Wikijunior:Raspberry Pi/Raspberry Pi Voice Control

Tutorial by Andrew Oakley
Public Domain 23 Sept 2017
www.cotswoldjam.org

Speech Synthesis

Start the Terminal by clicking the Raspberry menu in the top-right corner, select Accessories, then click on Terminal. A black box will appear. Type the following then press ↵ Enter:

espeak "Hello world"

You should hear a retro-sounding voice, like that used by Professor Stephen Hawking. Try making it say different phrases. Next, let's try using a better voice, used by Android smartphones:

pico2wave -w output.wav "Pico sounds much better than E speak"
aplay output.wav

Notice how pico2wave creates a .wav sound file, which we have to play separately with the aplay command.

Shall We Play A Game?

We can use speech synthesis to speak instead of printing text to the screen. Let's start by looking at a simple guess-the-number game that doesn't yet have speech.

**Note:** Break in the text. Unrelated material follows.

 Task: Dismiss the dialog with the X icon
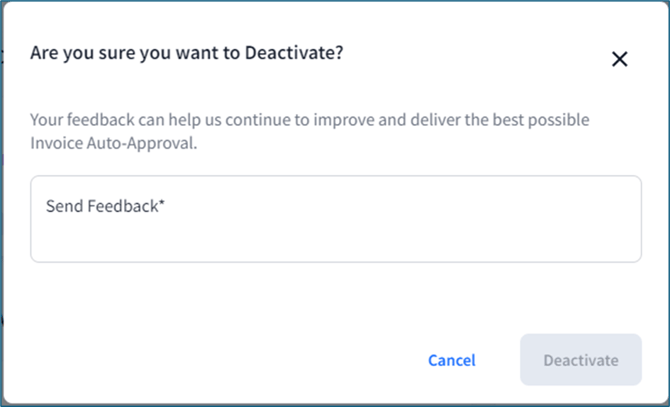pos(619,59)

From the Raspberry menu, select Programming, Python 3 (IDLE). Click File menu, Open and pick the python directory, voice subdirectory and the file: guess1.py

Run the game program by clicking Run menu, Run module and play the game yourself.

Have a look at the program. See how it uses the print command to show text on the screen.

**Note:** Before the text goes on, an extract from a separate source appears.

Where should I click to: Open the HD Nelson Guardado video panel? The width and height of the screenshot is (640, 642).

Close the program with File menu, Close. Now open the program guess2.py and run that.

You will hear instructions spoken instead of the text being shown on the screen.

Have a look at the guess2.py program. See how it creates a say function, that is used instead of the print command.

def say(input):
  os.system("pico2wave -w output.wav \"{}\" && aplay -q
output.wav".format(input))
say ("I am thinking of a number from 1 to 99.")

The say function looks complicated, but we don't need to worry about that because we can now just use say ("whatever we like") in the program. If you prefer, you could change the say function to use the older espeak speech synthesiser instead:

def say(input):
 os.system("espeak \"{}\"".format(input))
say ("I am thinking of a number from 1 to 99.")

Speech Recognition

It's easy to synthesise (make up) speech, but it's much harder to recognise it – as in, have a computer listen to a human voice and understand the words being spoken.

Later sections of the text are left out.